-------- DATA TO USE --------
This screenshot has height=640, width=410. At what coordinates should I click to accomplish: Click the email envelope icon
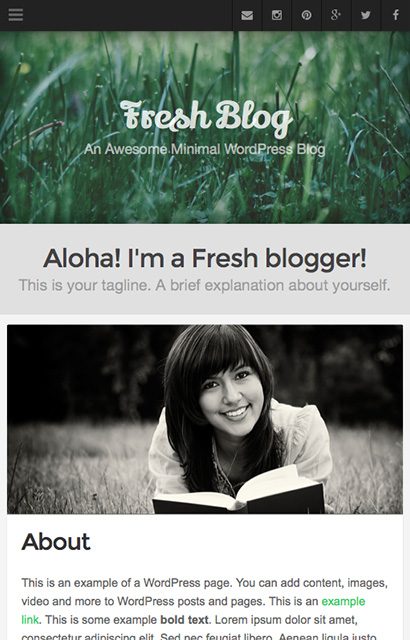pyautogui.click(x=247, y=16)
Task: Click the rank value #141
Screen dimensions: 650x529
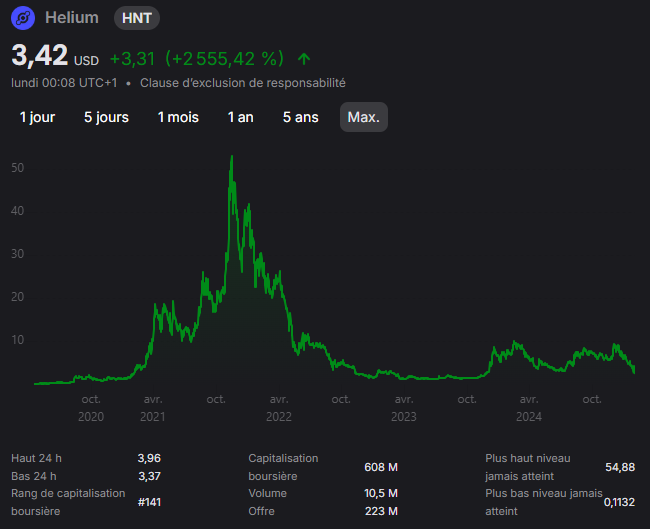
--------
-------- DATA TO USE --------
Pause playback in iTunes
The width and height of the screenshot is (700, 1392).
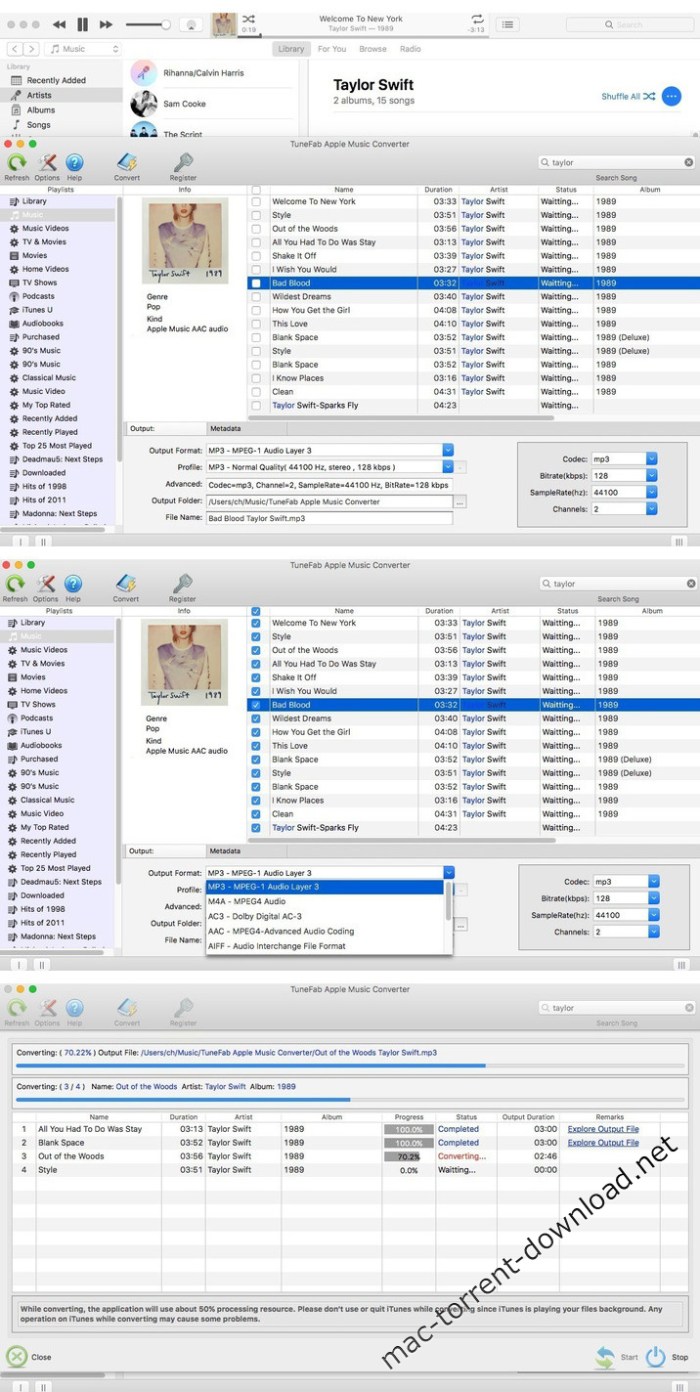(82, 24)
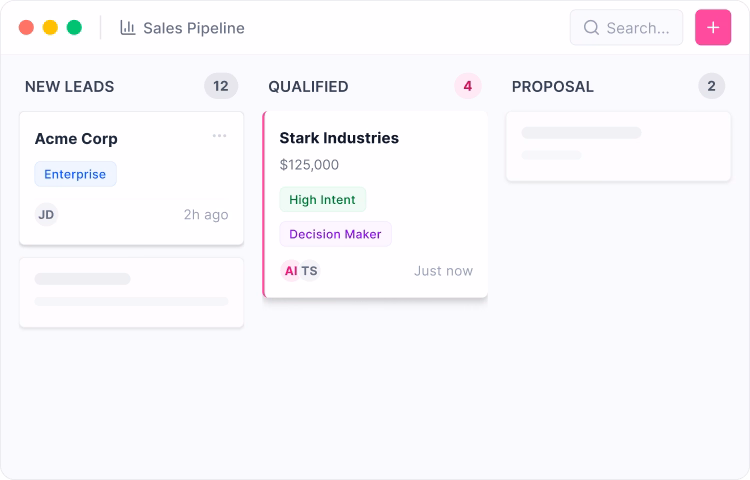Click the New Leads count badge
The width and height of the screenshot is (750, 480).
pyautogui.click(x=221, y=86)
--------
In the listing above, find the line with "Task: Click the rank value #141" and the line with "Screen dimensions: 650x529"; output exactly those lines and all lines between them.

- **REPLY**:
Task: Click the rank value #141
Screen dimensions: 650x529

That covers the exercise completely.